The General Partner and each Record Holder and the Partnership may designate by
notice in writing a new address to which any notice, demand, request or
communication may thereafter be so given, served or sent. Each notice, demand,
request, or communication which shall be delivered, mailed or transmitted in the
manner described above shall be deemed sufficiently given, served, sent or
received for all purposes at such time as it is delivered to the addressee (with
an affidavit of personal delivery, the return receipt, the delivery receipt, or
(with respect to a telex) the answerback being deemed conclusive (but not
exclusive) evidence of such delivery) or at such time as delivery is refused by
the addressee upon presentation.

         16.03.   Severability. The invalidity of any one or more provisions
hereof or of any other agreement or instrument given pursuant to or in
connection with this Agreement shall not affect the remaining portions of this
Agreement or any such other agreement or instrument or any part thereof, all of
which are inserted conditionally on their being held valid in law; and in the
event that one or more of the provisions contained herein or therein should be
invalid, or should operate to render this Agreement or any such other agreement
or instrument invalid, this Agreement and such other agreements and instruments
shall be construed as if such invalid provisions had not been inserted.

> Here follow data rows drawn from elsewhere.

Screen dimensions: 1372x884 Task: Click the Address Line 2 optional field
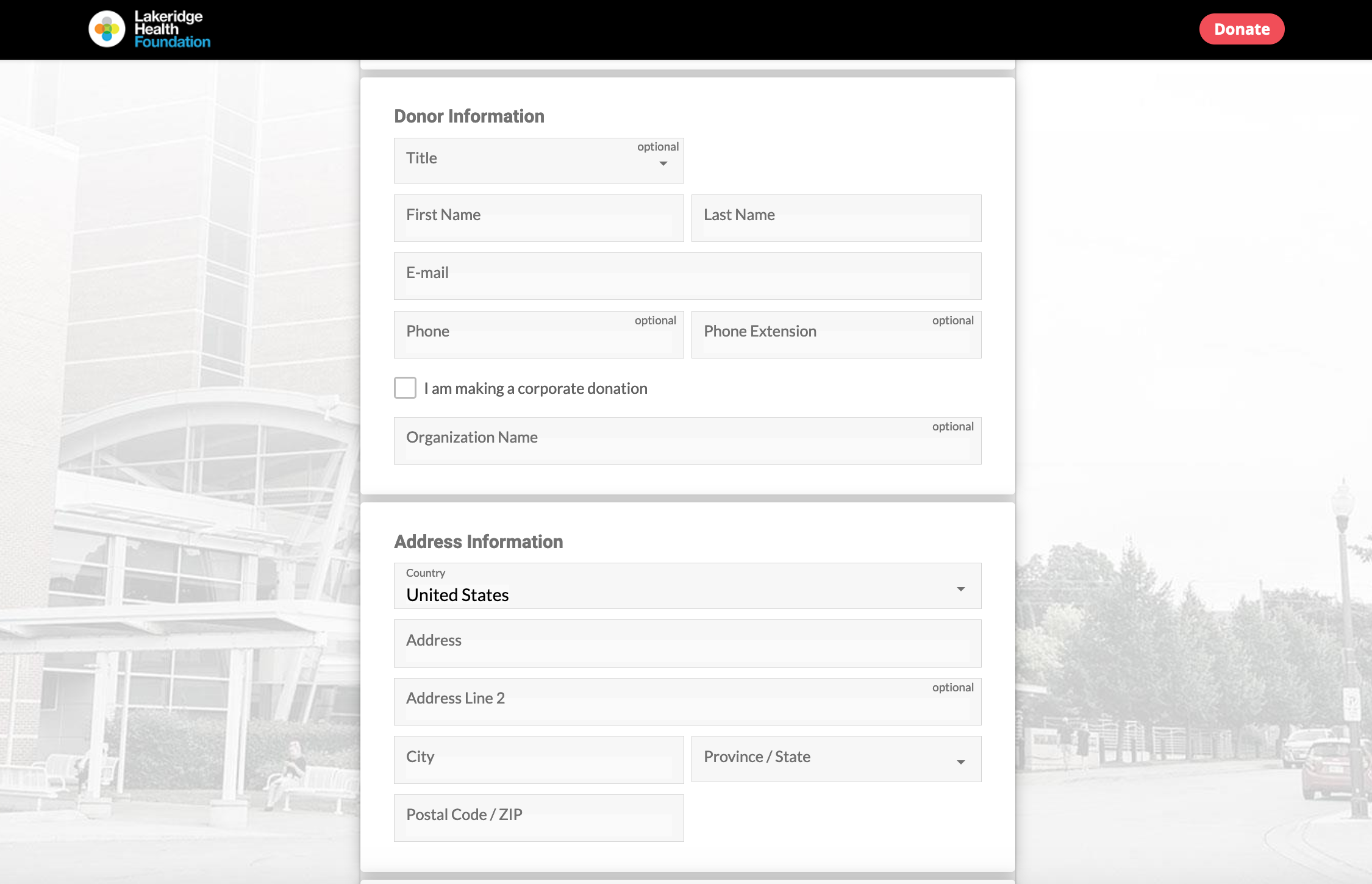click(687, 697)
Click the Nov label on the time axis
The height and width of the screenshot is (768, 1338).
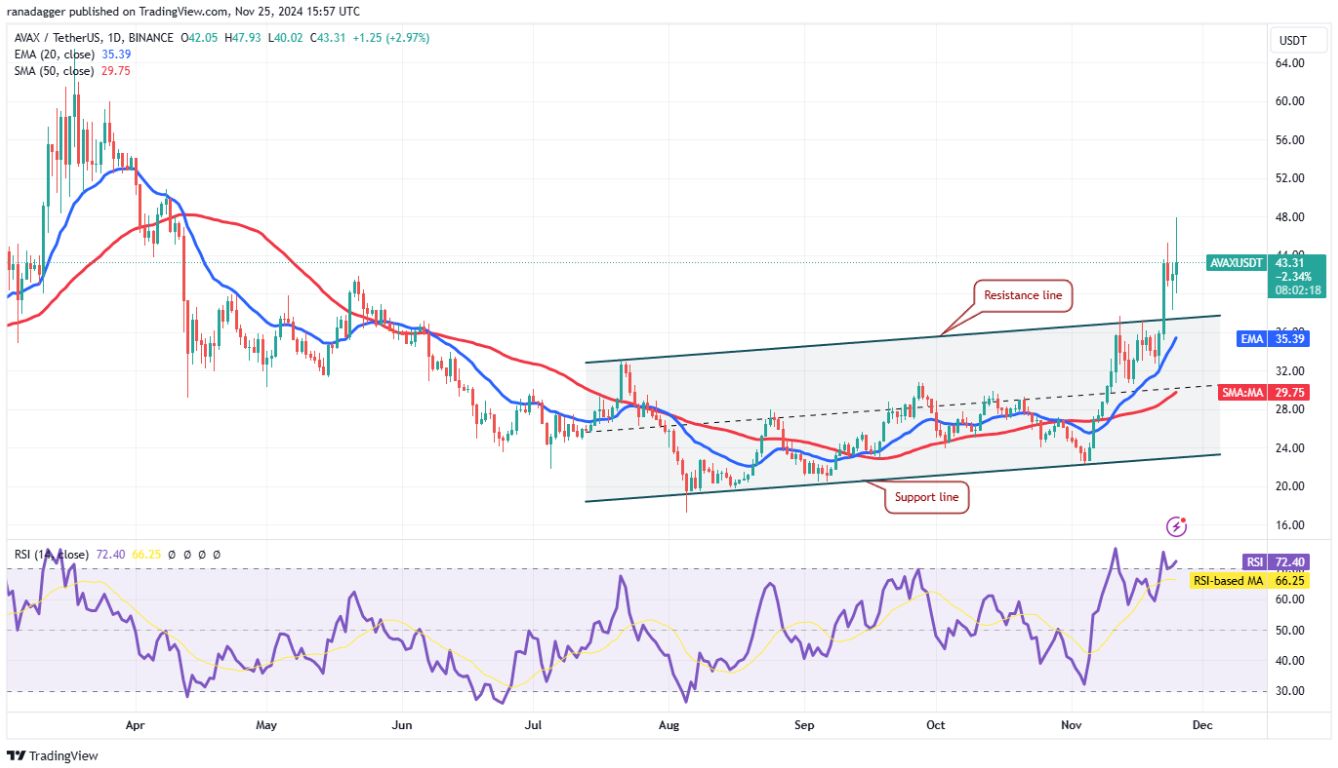(x=1070, y=724)
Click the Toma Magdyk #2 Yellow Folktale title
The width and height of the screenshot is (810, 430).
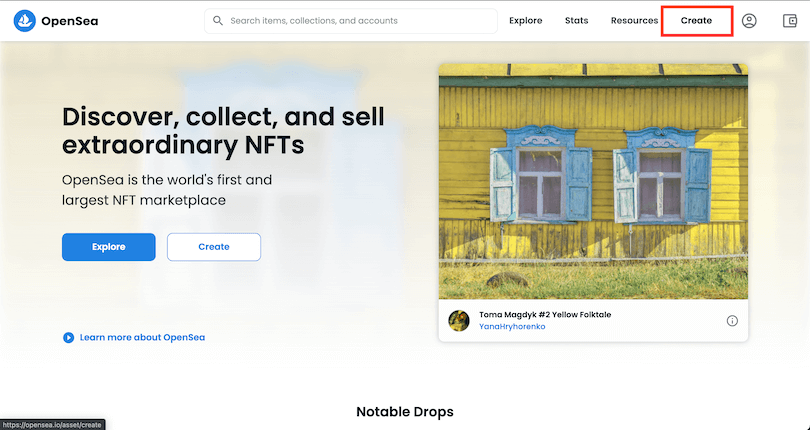pos(545,314)
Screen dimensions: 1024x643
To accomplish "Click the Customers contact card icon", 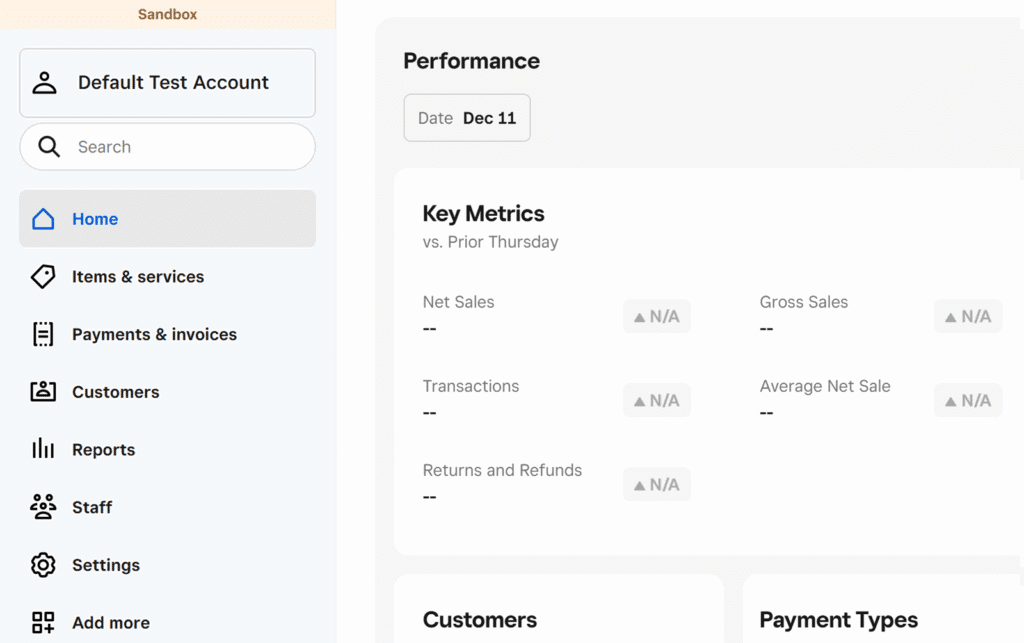I will pos(43,392).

         16.04.   Survival. It is the express intention and agreement of the
Partners that all covenants, agreements, statements, representations, warranties
and indemnities made in this Agreement shall survive the execution and delivery
of this Agreement.

         16.05.   Waivers. Neither the waiver by a Partner of a breach or of a
default under any of the provisions of this Agreement, nor the failure of a
Partner, on one or more occasions, to enforce any of the provisions of this
Agreement or to exercise any right, remedy, or privilege hereunder shall be
construed as a waiver of any subsequent breach or default of a similar nature,
or

                                       67



a waiver of any such provisions, rights, remedies, or privileges hereunder.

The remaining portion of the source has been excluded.